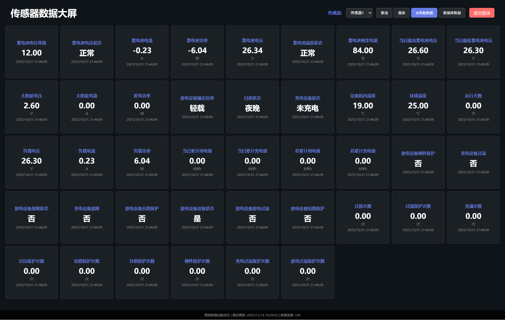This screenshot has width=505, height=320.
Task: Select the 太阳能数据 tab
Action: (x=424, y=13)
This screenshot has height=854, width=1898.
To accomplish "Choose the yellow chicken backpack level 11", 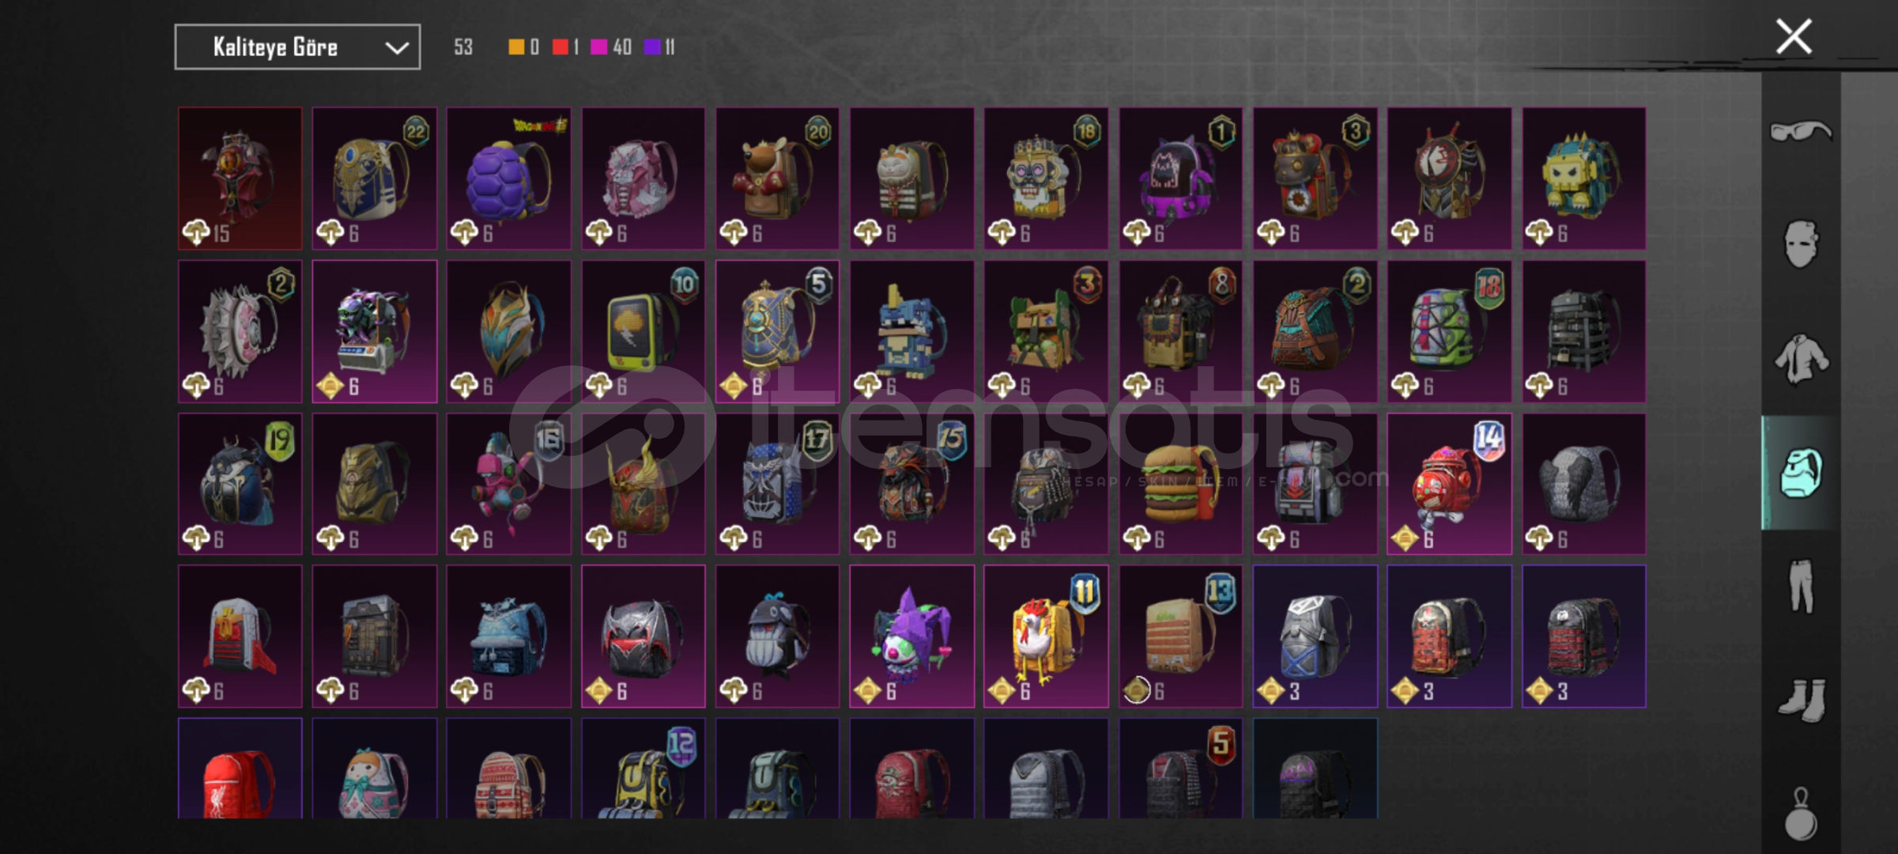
****************************************
#### [Task item]
Each line from the one containing "This screenshot has height=854, width=1898." through the last line of the listing is to be given again exactly, with no pictures and no other lines.

#### [Written answer]
This screenshot has height=854, width=1898.
To accomplish "Choose the yellow chicken backpack level 11", 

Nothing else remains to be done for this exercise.